[Stored data entries]

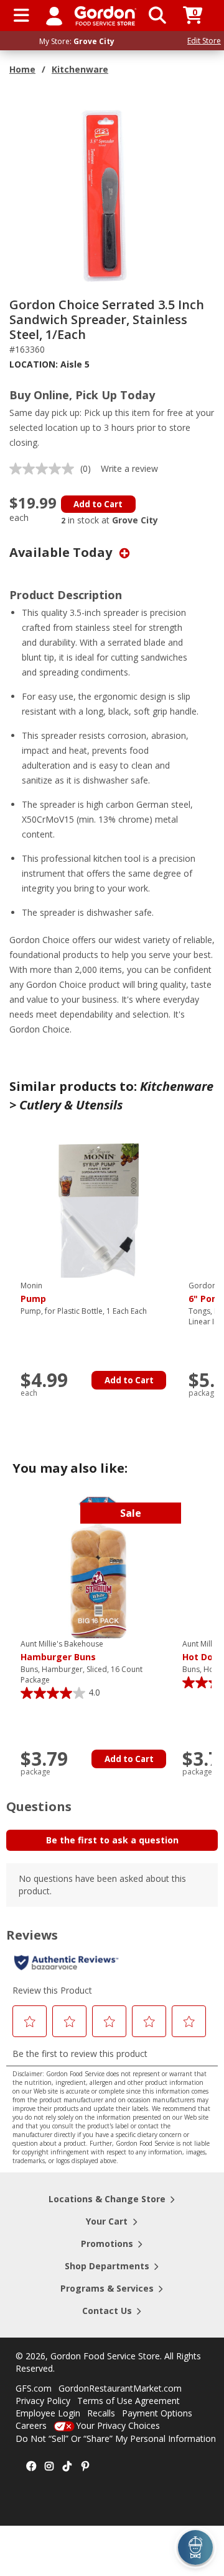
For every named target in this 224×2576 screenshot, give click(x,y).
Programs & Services (107, 2288)
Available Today (62, 552)
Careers (31, 2425)
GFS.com (34, 2388)
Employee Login (48, 2413)
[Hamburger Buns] (98, 1567)
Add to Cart (98, 504)
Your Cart (107, 2221)
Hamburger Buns (62, 1651)
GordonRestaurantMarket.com (120, 2388)
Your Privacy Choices (118, 2425)
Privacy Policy (43, 2401)
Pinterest (85, 2466)
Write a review (129, 468)
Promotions (107, 2243)
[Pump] (98, 1208)
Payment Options (157, 2413)
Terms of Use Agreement (128, 2401)
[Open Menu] (21, 15)
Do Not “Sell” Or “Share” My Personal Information (116, 2438)
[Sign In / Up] (54, 15)
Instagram (49, 2466)
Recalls (101, 2413)
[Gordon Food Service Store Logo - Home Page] (105, 15)
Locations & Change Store (107, 2199)
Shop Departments (107, 2266)
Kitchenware (80, 69)
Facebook (31, 2466)
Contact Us (107, 2310)
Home (22, 69)
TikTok (67, 2466)
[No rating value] (44, 469)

• [WHAT NEEDS TO BE DONE]: Write out each line exactly, starting with the line that contains "Privacy Policy (43, 2401)" and stopping after the last line of the data.

• [OUTPUT]:
Privacy Policy (43, 2401)
Pinterest (85, 2466)
Write a review (129, 468)
Promotions (107, 2243)
[Pump] (98, 1208)
Payment Options (157, 2413)
Terms of Use Agreement (128, 2401)
[Open Menu] (21, 15)
Do Not “Sell” Or “Share” My Personal Information (116, 2438)
[Sign In / Up] (54, 15)
Instagram (49, 2466)
Recalls (101, 2413)
[Gordon Food Service Store Logo - Home Page] (105, 15)
Locations & Change Store (107, 2199)
Shop Departments (107, 2266)
Kitchenware (80, 69)
Facebook (31, 2466)
Contact Us (107, 2310)
Home (22, 69)
TikTok (67, 2466)
[No rating value] (44, 469)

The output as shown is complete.